The Liskov Substitution Principle (LSP) is the "L" in SOLID. It states that objects of a superclass should be replaceable with objects of its subclasses without affecting the correctness of the program. If a function works with a Bird class, it must work perfectly with an Ostrich or Penguin without checking if (bird instanceof Ostrich).


🏗️ Core Principles & Characteristics

  • The Contract: A subclass must honor the behavioral contract of its parent. This includes:
    • Pre-conditions: Cannot be strengthened in a subclass (you can't require more than the parent).
    • Post-conditions: Cannot be weakened in a subclass (you can't guarantee less than the parent).
  • Signature Compatibility: Methods must accept the same (or broader) types and return the same (or narrower) types.
  • Exception Safety: A subclass should not throw new, unexpected checked exceptions that the caller doesn't know how to handle.

⚖️ Trade-offs: Pros & Cons

  • Pros:
    • Polymorphism: Enables truly generic code that doesn't need to know concrete types.
    • Maintainability: Changes in subclasses don't ripple through the entire codebase.
    • Predictability: Reduces "surprises" during runtime.
  • Cons:
    • Inflexible Hierarchies: Can make deep inheritance trees difficult to design.
    • Boilerplate: Often requires splitting classes into multiple interfaces to satisfy specific behaviors (e.g., Flyable, Swimmable).

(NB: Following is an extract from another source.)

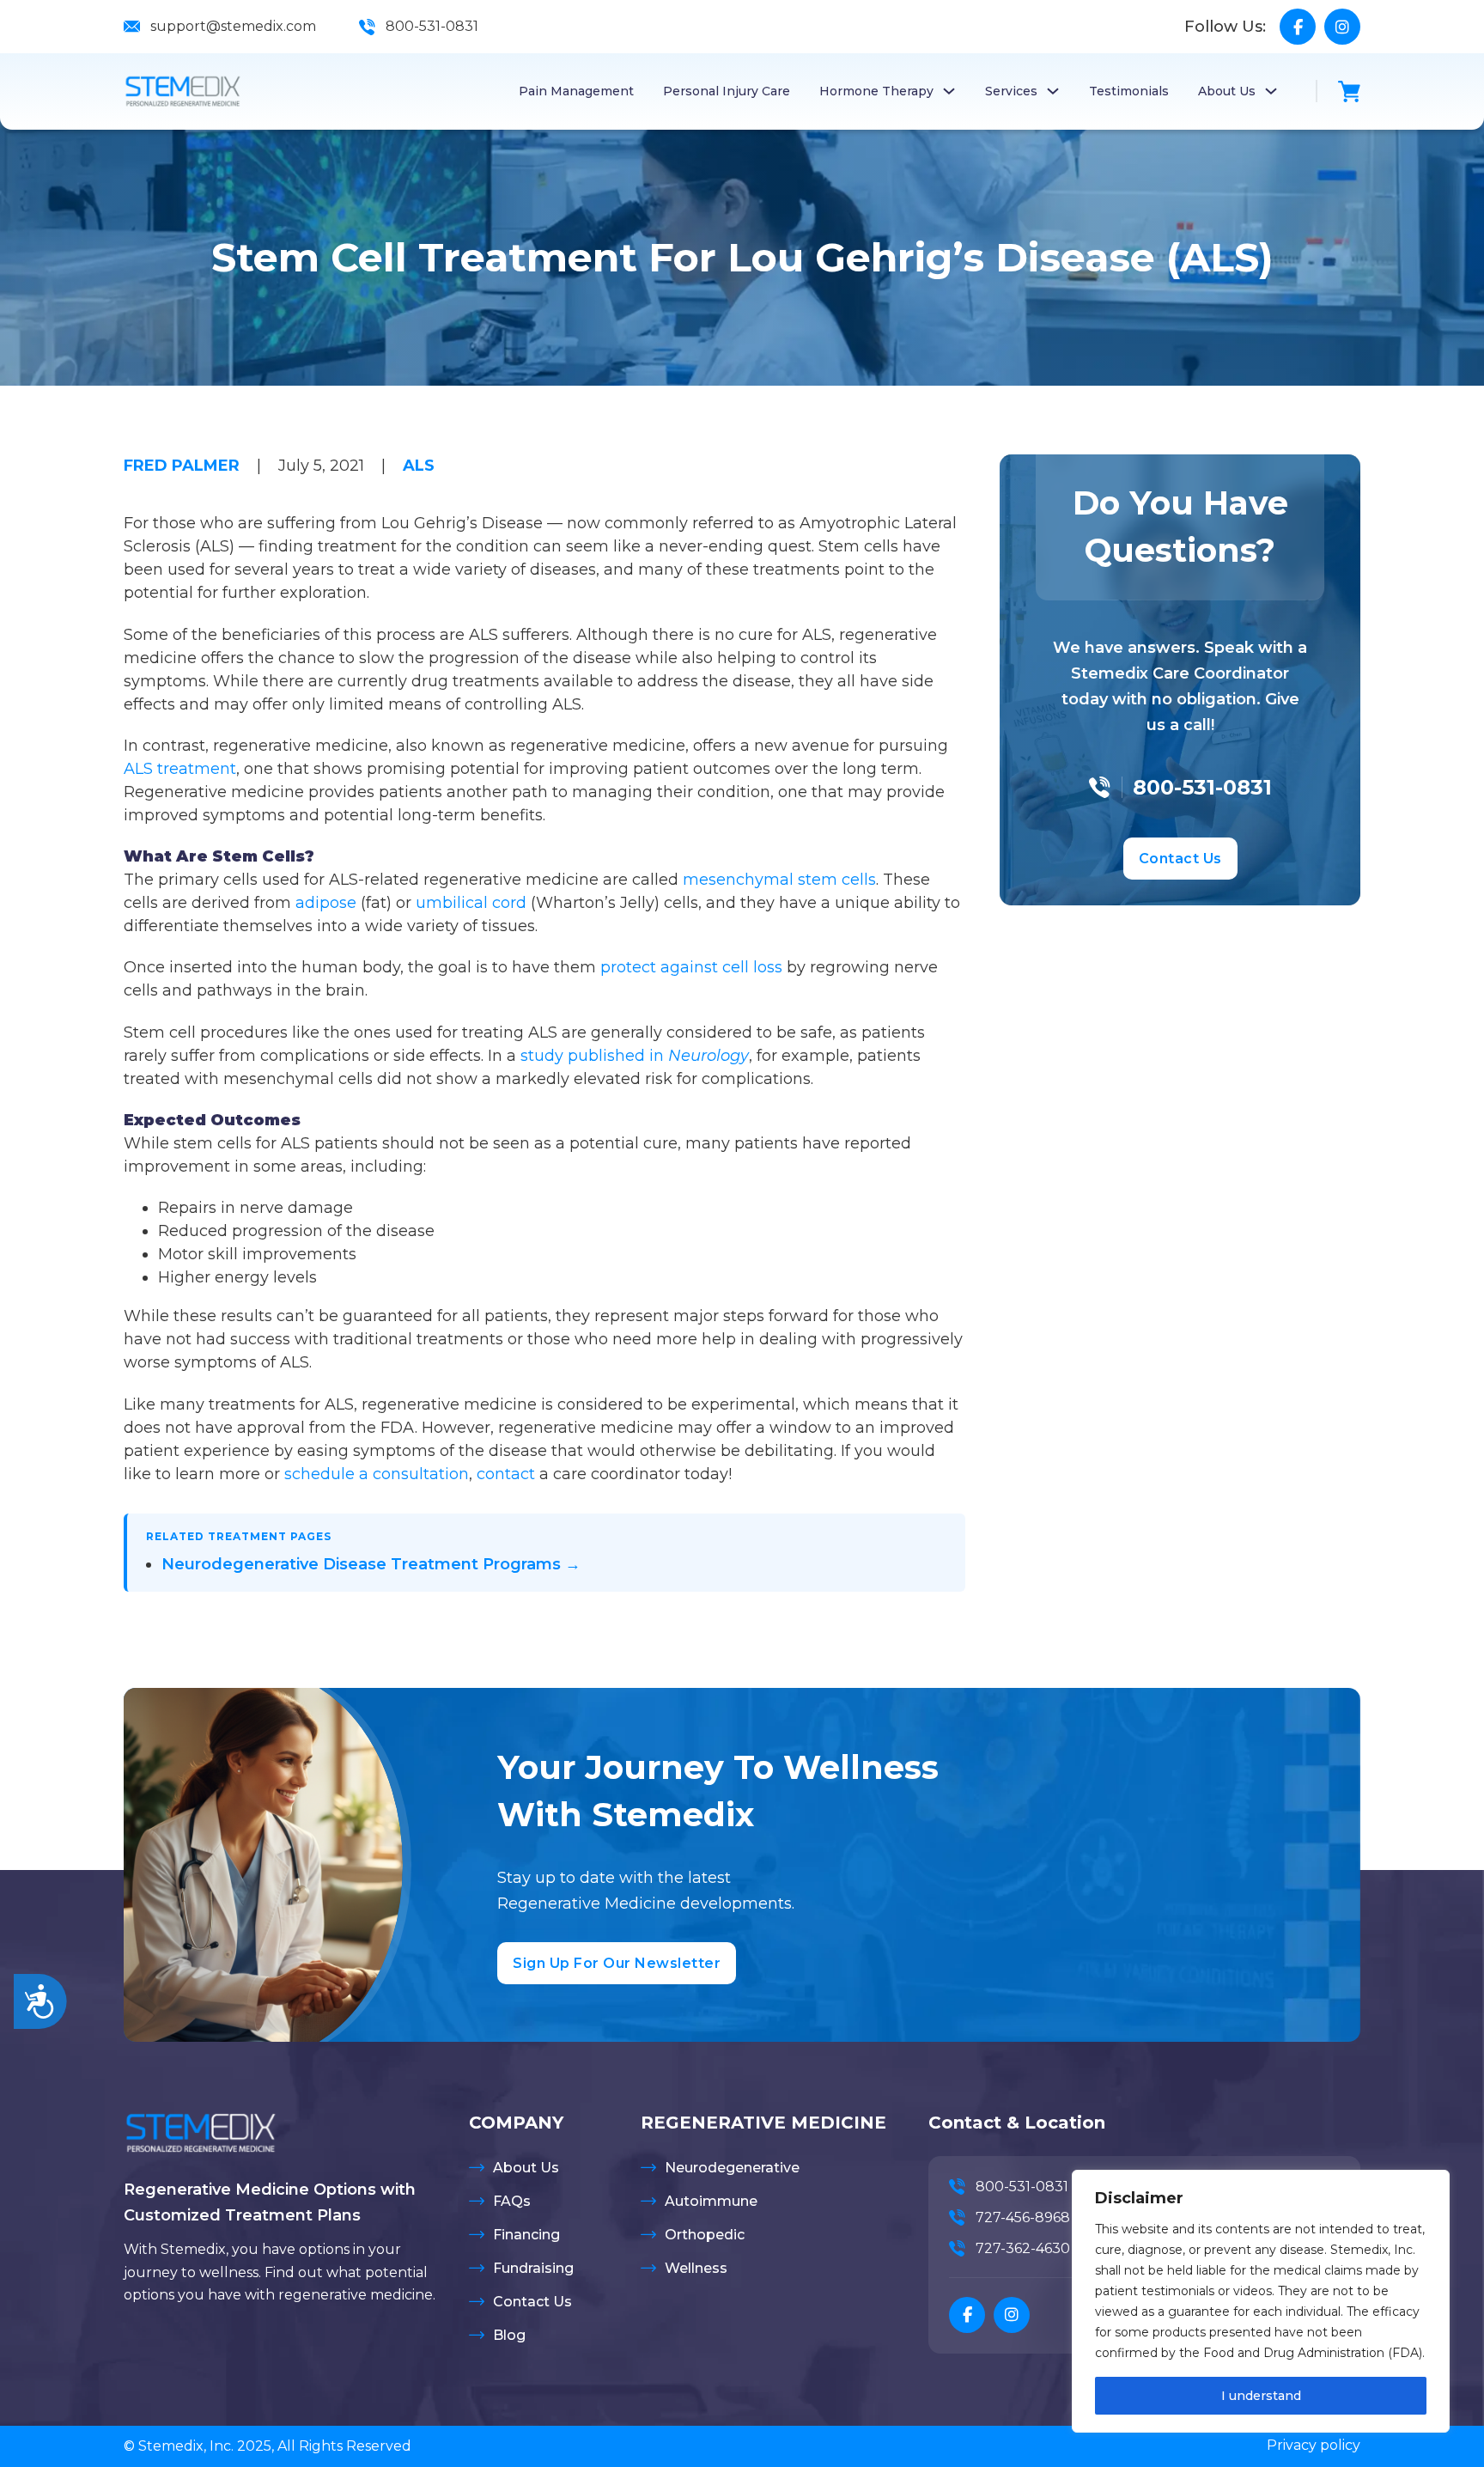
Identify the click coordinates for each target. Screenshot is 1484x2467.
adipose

🌍 Real-World Implementation

  • Java Collections: You can swap an ArrayList for a LinkedList in any method accepting a List, and the application logic will remain correct (though performance may change).
  • Database Drivers: An application written for a generic SQLDriver should work with PostgreSQLDriver or MySQLDriver without modification, provided they adhere to the driver interface.
  • Payment Gateways: A PaymentProcessor base class can be substituted by StripeProcessor or PayPalProcessor seamlessly.

💡 Interview "Gotchas" & Tips

  • The "Classic" Rectangle-Square Problem: This is the #1 interview question. A Square is a Rectangle mathematically, but if a Rectangle has a setHeight(h) and setWidth(w) method, a Square violates LSP because setting the height will unexpectedly change the width. Solution: Use composition or separate them into a Shape interface.
  • "Ask for Forgiveness" (Exceptions): If you find yourself throwing UnsupportedOperationException in a subclass (e.g., Ostrich.fly()), you are almost certainly violating LSP.
  • Type Checking: If you see if (obj instanceof SubClass) in your logic, it's a "code smell" indicating that your abstraction isn't substitutable.

📐 Suggested Architecture Primitives

  • Interface Segregation: Break down fat classes into small, behavioral interfaces (e.g., Reader, Writer).
  • Composition over Inheritance: Instead of Ostrich extends Bird, use a Bird class that has a MovementStrategy (which could be WalkingStrategy or FlyingStrategy).
  • Design by Contract (DbC): Using tools or comments to strictly define what a method requires and what it guarantees.